"Yes," I agreed, "we will consider that settled."
"But it is not business I wish to discuss to-day," she went on, quickly. "There are other things more urgent. First, I wish to get acquainted with you. Have you not wondered, Mr. Lester, why it was that I chose you to deliver my letter?"
"I suppose it was because there was no one else," I answered, looking at her in some astonishment for the way she was rattling on. The colour was coming and going in her cheeks and her eyes were very bright. I wondered if she had escaped brain fever, after all.

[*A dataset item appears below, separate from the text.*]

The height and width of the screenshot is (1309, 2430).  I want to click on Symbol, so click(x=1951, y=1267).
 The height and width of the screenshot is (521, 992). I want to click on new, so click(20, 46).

"No," she said, smiling audaciously, "it was because I liked your face—I knew you could be trusted. Of course, for a moment I was startled at seeing you looking down at me from a tree. I wondered afterwards how you came to be there."
"Just idle curiosity," I managed to stammer, my face very hot. "I am sorry if I annoyed you."
"Oh, but it was most fortunate," she protested; "and a great coincidence, too, that you should be Mr. Swain's employer, and able to get hold of him at once."
"It didn't do much good," I said, gloomily; "and it has ended in putting Swain in jail."
I happened to glance at her hands, folded in her lap, and saw that they were fairly biting into each other.
"In jail!" she whispered, and now there was no colour in her face.
"Forgive me, Miss Vaughan," I said, hastily. "That was brutal. I forgot you didn't know."